/---

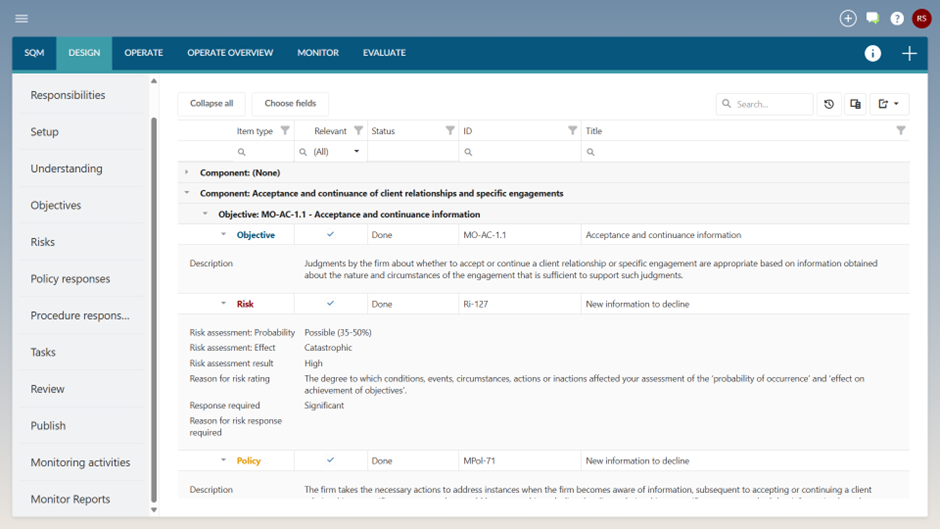
Task: Click the circled plus icon in header
Action: click(x=847, y=18)
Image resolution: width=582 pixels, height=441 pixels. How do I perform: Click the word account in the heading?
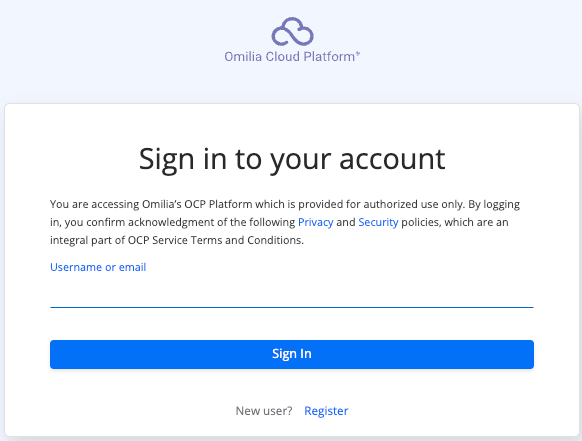click(x=392, y=160)
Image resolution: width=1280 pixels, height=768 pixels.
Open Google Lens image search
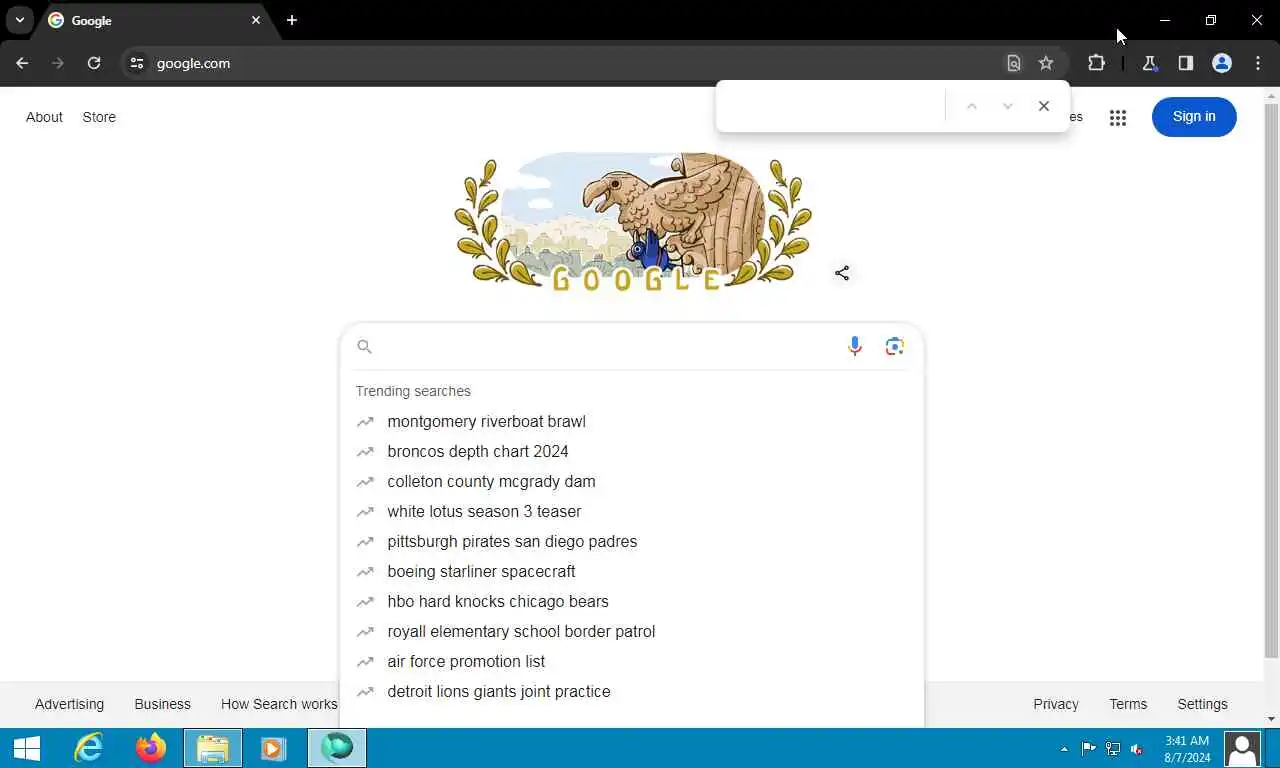(895, 346)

\---

## Your goal:
What you output must be exactly the lines from the line with "Image resolution: width=1280" through the last line of the listing, pictures excluded.

## Answer to this exercise:
Image resolution: width=1280 pixels, height=768 pixels.
Open Google Lens image search
(895, 346)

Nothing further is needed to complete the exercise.